Goal of the exercise =
Reproduce every line of the listing below verbatim, with no changes.
== Source data ==
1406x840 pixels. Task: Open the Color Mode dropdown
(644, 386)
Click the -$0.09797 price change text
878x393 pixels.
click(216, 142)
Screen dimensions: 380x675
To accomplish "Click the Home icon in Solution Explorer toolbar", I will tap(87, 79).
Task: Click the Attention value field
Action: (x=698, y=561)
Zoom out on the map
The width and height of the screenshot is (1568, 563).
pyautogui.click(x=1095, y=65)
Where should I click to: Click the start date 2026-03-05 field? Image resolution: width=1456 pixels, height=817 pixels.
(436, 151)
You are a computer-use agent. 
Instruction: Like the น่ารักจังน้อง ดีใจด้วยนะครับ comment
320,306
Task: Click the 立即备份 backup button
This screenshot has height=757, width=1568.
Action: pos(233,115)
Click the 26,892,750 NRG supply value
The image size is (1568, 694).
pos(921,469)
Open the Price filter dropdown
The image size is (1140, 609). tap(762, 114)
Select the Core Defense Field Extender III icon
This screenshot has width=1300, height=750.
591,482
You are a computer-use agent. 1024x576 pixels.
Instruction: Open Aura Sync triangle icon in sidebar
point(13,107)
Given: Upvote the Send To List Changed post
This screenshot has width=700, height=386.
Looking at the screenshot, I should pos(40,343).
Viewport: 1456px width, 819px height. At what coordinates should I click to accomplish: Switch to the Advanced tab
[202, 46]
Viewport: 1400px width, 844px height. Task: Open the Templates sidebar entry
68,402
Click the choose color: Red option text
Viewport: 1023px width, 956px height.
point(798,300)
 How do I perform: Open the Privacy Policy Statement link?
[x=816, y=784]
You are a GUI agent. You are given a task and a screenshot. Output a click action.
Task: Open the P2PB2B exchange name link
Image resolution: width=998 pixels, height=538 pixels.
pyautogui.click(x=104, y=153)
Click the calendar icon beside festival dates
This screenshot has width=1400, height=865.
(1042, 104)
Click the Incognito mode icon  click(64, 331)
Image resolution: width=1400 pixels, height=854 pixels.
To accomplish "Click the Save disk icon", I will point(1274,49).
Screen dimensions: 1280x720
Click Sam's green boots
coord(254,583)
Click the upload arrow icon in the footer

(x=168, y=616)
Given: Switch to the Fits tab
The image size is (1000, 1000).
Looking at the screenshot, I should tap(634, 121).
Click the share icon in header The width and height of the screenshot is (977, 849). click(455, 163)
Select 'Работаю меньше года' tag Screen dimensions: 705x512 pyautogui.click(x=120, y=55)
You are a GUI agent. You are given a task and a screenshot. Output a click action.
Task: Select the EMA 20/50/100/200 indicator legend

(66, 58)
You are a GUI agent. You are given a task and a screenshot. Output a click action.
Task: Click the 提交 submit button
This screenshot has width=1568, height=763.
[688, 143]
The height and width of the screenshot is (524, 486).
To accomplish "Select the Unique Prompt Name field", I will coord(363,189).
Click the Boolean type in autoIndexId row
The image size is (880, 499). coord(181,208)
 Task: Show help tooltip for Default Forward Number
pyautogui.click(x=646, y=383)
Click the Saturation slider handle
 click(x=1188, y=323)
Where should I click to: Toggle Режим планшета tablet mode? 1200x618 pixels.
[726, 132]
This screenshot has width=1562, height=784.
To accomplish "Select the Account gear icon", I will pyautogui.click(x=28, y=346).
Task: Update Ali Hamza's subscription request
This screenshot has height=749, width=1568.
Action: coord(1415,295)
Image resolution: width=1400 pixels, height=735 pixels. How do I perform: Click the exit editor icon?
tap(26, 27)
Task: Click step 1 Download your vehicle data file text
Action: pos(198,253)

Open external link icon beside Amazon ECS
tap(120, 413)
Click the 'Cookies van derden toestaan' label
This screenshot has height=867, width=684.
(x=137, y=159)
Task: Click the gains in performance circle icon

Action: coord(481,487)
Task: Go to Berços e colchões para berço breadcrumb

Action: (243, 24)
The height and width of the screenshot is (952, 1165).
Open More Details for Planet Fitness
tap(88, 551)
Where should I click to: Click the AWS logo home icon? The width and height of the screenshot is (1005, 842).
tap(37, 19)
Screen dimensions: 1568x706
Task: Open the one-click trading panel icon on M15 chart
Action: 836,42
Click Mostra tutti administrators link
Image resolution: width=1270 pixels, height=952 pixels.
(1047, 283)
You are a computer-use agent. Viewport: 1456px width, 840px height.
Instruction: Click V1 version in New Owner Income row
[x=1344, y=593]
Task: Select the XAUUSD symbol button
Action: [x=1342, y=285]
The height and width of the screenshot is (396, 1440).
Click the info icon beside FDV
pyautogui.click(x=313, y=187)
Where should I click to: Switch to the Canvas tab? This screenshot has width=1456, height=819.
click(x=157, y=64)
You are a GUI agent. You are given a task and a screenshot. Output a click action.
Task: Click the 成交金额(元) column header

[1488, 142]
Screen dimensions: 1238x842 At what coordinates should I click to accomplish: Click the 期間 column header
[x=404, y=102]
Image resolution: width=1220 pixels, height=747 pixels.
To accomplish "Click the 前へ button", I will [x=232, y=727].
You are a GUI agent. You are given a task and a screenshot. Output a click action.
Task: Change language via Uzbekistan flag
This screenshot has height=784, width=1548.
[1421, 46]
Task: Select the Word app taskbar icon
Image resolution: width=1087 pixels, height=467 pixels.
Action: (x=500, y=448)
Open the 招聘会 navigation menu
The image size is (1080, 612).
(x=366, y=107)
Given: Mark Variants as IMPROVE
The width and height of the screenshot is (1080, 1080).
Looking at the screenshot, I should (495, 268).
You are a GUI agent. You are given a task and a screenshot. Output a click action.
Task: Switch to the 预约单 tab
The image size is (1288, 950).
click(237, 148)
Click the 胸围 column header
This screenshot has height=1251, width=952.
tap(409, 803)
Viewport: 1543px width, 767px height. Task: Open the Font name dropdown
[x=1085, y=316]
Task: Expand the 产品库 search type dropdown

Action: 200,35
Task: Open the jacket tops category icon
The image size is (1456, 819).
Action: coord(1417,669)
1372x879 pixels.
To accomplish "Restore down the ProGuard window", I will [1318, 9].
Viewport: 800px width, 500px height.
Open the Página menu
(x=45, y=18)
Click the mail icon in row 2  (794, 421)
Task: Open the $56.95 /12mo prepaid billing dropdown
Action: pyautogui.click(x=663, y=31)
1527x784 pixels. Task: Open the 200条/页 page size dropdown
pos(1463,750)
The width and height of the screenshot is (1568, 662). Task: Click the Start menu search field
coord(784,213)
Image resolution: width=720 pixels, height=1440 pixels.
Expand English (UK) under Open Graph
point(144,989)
===
Solution for this problem =
1406x840 pixels. Task: Open the Color Mode dropdown
(644, 386)
Click the -$0.09797 price change text
878x393 pixels.
click(216, 142)
Screen dimensions: 380x675
To accomplish "Click the Home icon in Solution Explorer toolbar", I will tap(87, 79).
Task: Click the Attention value field
Action: (x=698, y=561)
Zoom out on the map
The width and height of the screenshot is (1568, 563).
pyautogui.click(x=1095, y=65)
Where should I click to: Click the start date 2026-03-05 field? Image resolution: width=1456 pixels, height=817 pixels.
(436, 151)
You are a computer-use agent. 
Instruction: Like the น่ารักจังน้อง ดีใจด้วยนะครับ comment
320,306
Task: Click the 立即备份 backup button
This screenshot has height=757, width=1568.
Action: pos(233,115)
Click the 26,892,750 NRG supply value
The image size is (1568, 694).
pos(921,469)
Open the Price filter dropdown
The image size is (1140, 609). tap(762, 114)
Select the Core Defense Field Extender III icon
This screenshot has width=1300, height=750.
591,482
You are a computer-use agent. 1024x576 pixels.
Instruction: Open Aura Sync triangle icon in sidebar
point(13,107)
Given: Upvote the Send To List Changed post
This screenshot has width=700, height=386.
Looking at the screenshot, I should pos(40,343).
Viewport: 1456px width, 819px height. At what coordinates should I click to accomplish: Switch to the Advanced tab
[202, 46]
Viewport: 1400px width, 844px height. Task: Open the Templates sidebar entry
68,402
Click the choose color: Red option text
Viewport: 1023px width, 956px height.
point(798,300)
 How do I perform: Open the Privacy Policy Statement link?
[x=816, y=784]
You are a GUI agent. You are given a task and a screenshot. Output a click action.
Task: Open the P2PB2B exchange name link
Image resolution: width=998 pixels, height=538 pixels.
pyautogui.click(x=104, y=153)
Click the calendar icon beside festival dates
This screenshot has width=1400, height=865.
(1042, 104)
Click the Incognito mode icon  click(64, 331)
Image resolution: width=1400 pixels, height=854 pixels.
To accomplish "Click the Save disk icon", I will point(1274,49).
Screen dimensions: 1280x720
Click Sam's green boots
coord(254,583)
Click the upload arrow icon in the footer

(x=168, y=616)
Given: Switch to the Fits tab
The image size is (1000, 1000).
Looking at the screenshot, I should tap(634, 121).
Click the share icon in header The width and height of the screenshot is (977, 849). click(455, 163)
Select 'Работаю меньше года' tag Screen dimensions: 705x512 pyautogui.click(x=120, y=55)
You are a GUI agent. You are given a task and a screenshot. Output a click action.
Task: Select the EMA 20/50/100/200 indicator legend

(66, 58)
You are a GUI agent. You are given a task and a screenshot. Output a click action.
Task: Click the 提交 submit button
This screenshot has width=1568, height=763.
[688, 143]
The height and width of the screenshot is (524, 486).
To accomplish "Select the Unique Prompt Name field", I will coord(363,189).
Click the Boolean type in autoIndexId row
The image size is (880, 499). coord(181,208)
 Task: Show help tooltip for Default Forward Number
pyautogui.click(x=646, y=383)
Click the Saturation slider handle
 click(x=1188, y=323)
Where should I click to: Toggle Режим планшета tablet mode? 1200x618 pixels.
[726, 132]
This screenshot has width=1562, height=784.
To accomplish "Select the Account gear icon", I will pyautogui.click(x=28, y=346).
Task: Update Ali Hamza's subscription request
This screenshot has height=749, width=1568.
Action: coord(1415,295)
Image resolution: width=1400 pixels, height=735 pixels. How do I perform: Click the exit editor icon?
tap(26, 27)
Task: Click step 1 Download your vehicle data file text
Action: pos(198,253)

Open external link icon beside Amazon ECS
tap(120, 413)
Click the 'Cookies van derden toestaan' label
This screenshot has height=867, width=684.
(x=137, y=159)
Task: Click the gains in performance circle icon

Action: coord(481,487)
Task: Go to Berços e colchões para berço breadcrumb

Action: (243, 24)
The height and width of the screenshot is (952, 1165).
Open More Details for Planet Fitness
tap(88, 551)
Where should I click to: Click the AWS logo home icon? The width and height of the screenshot is (1005, 842).
tap(37, 19)
Screen dimensions: 1568x706
Task: Open the one-click trading panel icon on M15 chart
Action: 836,42
Click Mostra tutti administrators link
Image resolution: width=1270 pixels, height=952 pixels.
(1047, 283)
You are a computer-use agent. Viewport: 1456px width, 840px height.
Instruction: Click V1 version in New Owner Income row
[x=1344, y=593]
Task: Select the XAUUSD symbol button
Action: [x=1342, y=285]
The height and width of the screenshot is (396, 1440).
Click the info icon beside FDV
pyautogui.click(x=313, y=187)
Where should I click to: Switch to the Canvas tab? This screenshot has width=1456, height=819.
click(x=157, y=64)
You are a GUI agent. You are given a task and a screenshot. Output a click action.
Task: Click the 成交金额(元) column header

[1488, 142]
Screen dimensions: 1238x842 At what coordinates should I click to accomplish: Click the 期間 column header
[x=404, y=102]
Image resolution: width=1220 pixels, height=747 pixels.
To accomplish "Click the 前へ button", I will [x=232, y=727].
You are a GUI agent. You are given a task and a screenshot. Output a click action.
Task: Change language via Uzbekistan flag
This screenshot has height=784, width=1548.
[1421, 46]
Task: Select the Word app taskbar icon
Image resolution: width=1087 pixels, height=467 pixels.
Action: (x=500, y=448)
Open the 招聘会 navigation menu
The image size is (1080, 612).
(x=366, y=107)
Given: Mark Variants as IMPROVE
The width and height of the screenshot is (1080, 1080).
Looking at the screenshot, I should (495, 268).
You are a GUI agent. You are given a task and a screenshot. Output a click action.
Task: Switch to the 预约单 tab
The image size is (1288, 950).
click(237, 148)
Click the 胸围 column header
This screenshot has height=1251, width=952.
tap(409, 803)
Viewport: 1543px width, 767px height. Task: Open the Font name dropdown
[x=1085, y=316]
Task: Expand the 产品库 search type dropdown

Action: 200,35
Task: Open the jacket tops category icon
The image size is (1456, 819).
Action: coord(1417,669)
1372x879 pixels.
To accomplish "Restore down the ProGuard window", I will [1318, 9].
Viewport: 800px width, 500px height.
Open the Página menu
(x=45, y=18)
Click the mail icon in row 2  (794, 421)
Task: Open the $56.95 /12mo prepaid billing dropdown
Action: pyautogui.click(x=663, y=31)
1527x784 pixels. Task: Open the 200条/页 page size dropdown
pos(1463,750)
The width and height of the screenshot is (1568, 662). Task: Click the Start menu search field
coord(784,213)
Image resolution: width=720 pixels, height=1440 pixels.
Expand English (UK) under Open Graph
point(144,989)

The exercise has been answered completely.